The recovery of Labour in the late 1980s, a near miss in the general election in 1992, the departure of Margaret Thatcher, and a consensus voiced by the new Labour leader, John Smith, that devolution was the ‘settled will of the Scottish people’, helped to stave off further Nationalist gains. Although the politics of Scotland and Britain took divergent paths, the same could not be said about social and economic trends. From the late 1980s and throughout the 1990s, Scotland became more similar in its social composition to England. For all the Scots may have despised Tory policy, they took advantage of it to buy council houses. For all the problems of the decline of manufacturing, they took to employment in white collar occupations. By the mid-1990s, Scotland had attained the European Union average on a whole range of socio-economic indicators. All of this suggests that the rejection of Thatcherism was not motivated by poverty or economic disadvantage. Put plainly, if voting was determined by socio-economic factors, the Conservatives should have done well in Scotland. The fact that they did not can be explained by reference to Scottish political culture. The Scots kept faith with the social democratic vision which dominated British politics in the era before the advent of Thatcherism. After all, it had served the nation well by providing full employment, made for greater distribution of wealth, and had rewarded a great many Scots. It was the reluctance to abandon these values which led to the collapse of the Tory Party and the demand for home rule. The return of a Labour government in 1997 and the successful outcome of a referendum on devolution in the same year secured the establishment of a Scottish parliament. Opened in 1999, it completed the transformation of the nation at the end of a turbulent century.

Recent Comments

  1. John Doole

    ‘Put plainly, if voting was determined by socio-economic factors, the Conservatives should have done well in Scotland. The fact that they did not can be explained by reference to Scottish political culture. The Scots kept faith with the social democratic vision which dominated British politics in the era before the advent of Thatcherism. After all, it had served the nation well by providing full employment, made for greater distribution of wealth, and had rewarded a great many Scots.

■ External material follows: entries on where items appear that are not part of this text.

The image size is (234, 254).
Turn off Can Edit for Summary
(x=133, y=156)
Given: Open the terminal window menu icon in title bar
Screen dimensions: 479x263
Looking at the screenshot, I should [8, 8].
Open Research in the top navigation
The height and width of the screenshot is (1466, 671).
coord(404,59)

It was the reluctance to abandon these values which led to the collapse of the Tory Party and the demand for home rule.’

    For me, this passage sums up what’s best about Scottish politics (when it’s at its best, that is!). The enthusiasm for devolution and the slowly growing support for independence is a result of the Poll Tax experiment and the asset stripping that Scotland (and to be fair, the north of England) underwent at the hands of Thatcherite Tories in the 80s, the resentment of which still lingers.

    The current reluctance of the unionist parties in Scotland to join in the ‘National Conversation’ on Scotland’s constitutional future, despite the fact that the minority Scottish National Party executive has made it an inclusive, multi-option document, is irritating and juvenile. If Labour, the Tories and the LibDems really are serious about supporting the Union and stressing its benefits, why are they refusing to take part? Why not engage, and emphasise the positive rather that sit and carp from the sidelines?

    Is it too cynical to suggeest that maybe the British Labour Party fears an independent Scotland because it would lose 50 safe seats and the Tories fear it because they would have nowhere to put their nuclear weapons or dump their nuclear waste? Perhaps it is! ;-)

  2. Andrew Perchard

    There is work published, in press, and forthcoming on the history of deindustrialisation (from cultural, political and social perspectives), which explores it as a contributory factor in the changing politics of Scotland. See work of Jim Phillips. For e.g. The Industrial Politics of Devolution. My own work too on the coal industry. What we both suggest is that the effects of the effect of deindustrialisation on shifting support for Home Rule, to some degree, preceded Thatcher, although her influence cannot be understated. The coalfields are a pointed illustration of this, and the NUM Scottish Area became (as both Phillips and I show) instrumental in garnering support for Home Rule within the STUC and the Labour Movement more broadly.